Astra DB is integrated in all your favourite frameworks

We've seen so far in this post that Astra DB is available in LangChain, but you can also find it in:

LangChain.JS
LlamaIndex and LlamaIndex.TS
Haystack
Mastra (a newer framework, built by the team behind Gatsby)

And of course Astra DB is integrated into Langflow. Deeply integrated! Once you enter your application token into the Astra DB component, your databases will automatically load. Then once you select your database, you can pick the collection you need too.

An animation showing how to use the Astra DB Langflow component. After you set an Application Token a dropdown option for Database appears, populated with your databases. Once you pick a database, a dropdown option for Collection appears allowing you to pick the collection to use.
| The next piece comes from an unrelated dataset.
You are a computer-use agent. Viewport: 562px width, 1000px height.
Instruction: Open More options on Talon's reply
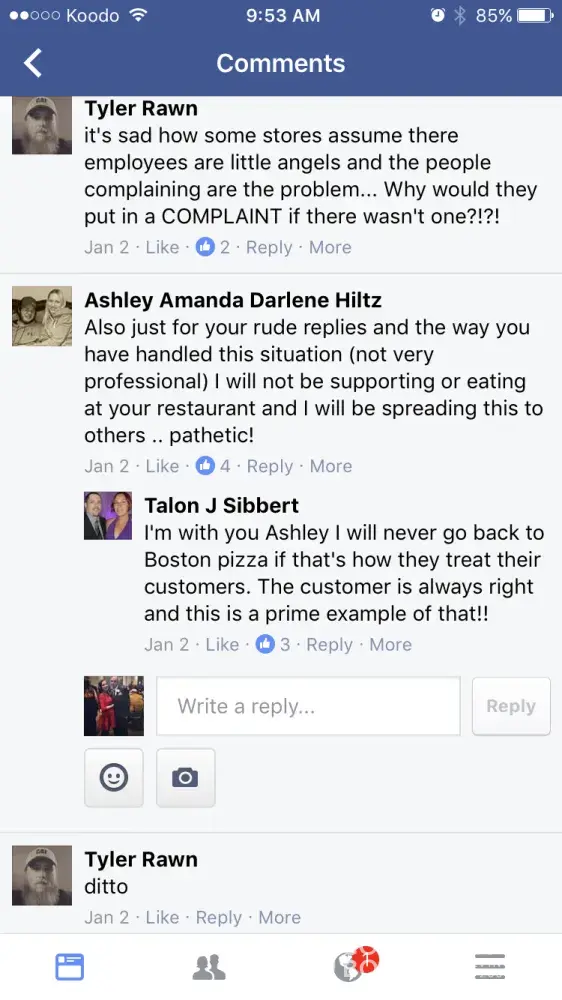point(390,645)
You can even create a new database from within Langflow. Oh, and Langflow supports using Astra Vectorize when ingesting or performing vector search too.

An animation showing an Astra DB component in Langflow. When changing the collection to a Vectorize powered collection, the component updates to Astra Vectorize and disconnects the embedding model, which we then delete.

Langflow is a great visual way to build agents, and Astra DB makes it easy to build RAG or agentic RAG within Langflow.

Astra DB is ready to help you build transformative AI

Whether you're looking to build with Langflow or any number of other frameworks, or try out alternative vector searches like graph RAG or ColBERT, Astra DB is there to help. And it will do it quickly, creating vectors for you via Vectorize and indexing them live so your data is always up to date.

There are so many different applications you can build; check out examples like this AI resume assistant, RAG-powered voice agent, or hum-to-search music recognition app, all powered by Astra DB.

From chat bots to autonomous agents, Astra DB supports you in building the GenAI apps that are going to transform your business.